[Extracted material]

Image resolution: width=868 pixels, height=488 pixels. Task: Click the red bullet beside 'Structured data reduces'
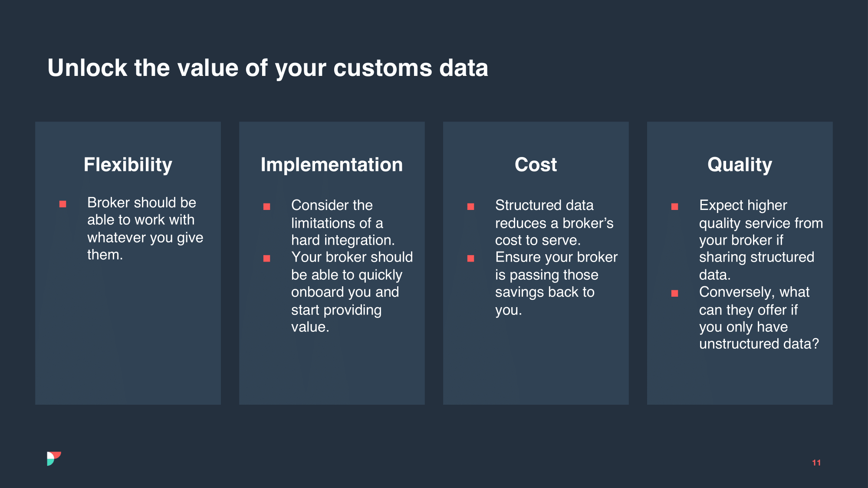(471, 206)
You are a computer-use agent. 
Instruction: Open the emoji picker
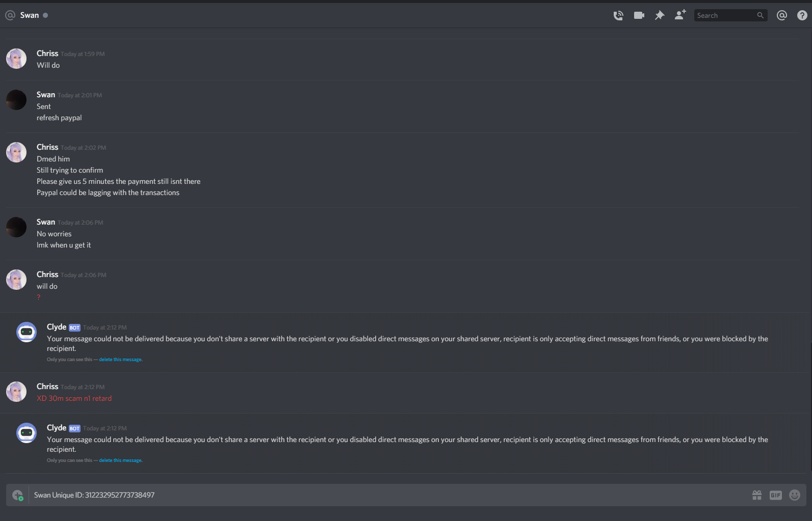[795, 495]
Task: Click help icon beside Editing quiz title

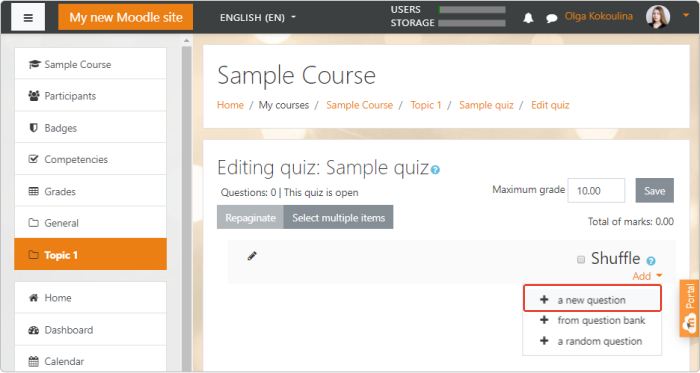Action: point(435,170)
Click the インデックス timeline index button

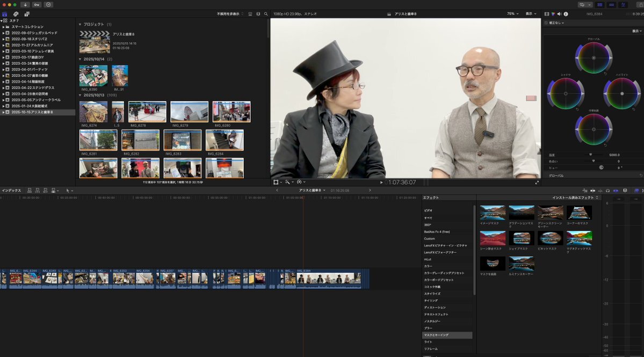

[/Extracted material]

## Task description
Beginning at the line that contains "You are a computer-use agent.", retype each line of the data above through the very last one. Do not retype the pictures.

## Answer to this problem
You are a computer-use agent. 
Instruction: Open the emoji picker
[795, 495]
Task: Click help icon beside Editing quiz title

Action: point(435,170)
Click the インデックス timeline index button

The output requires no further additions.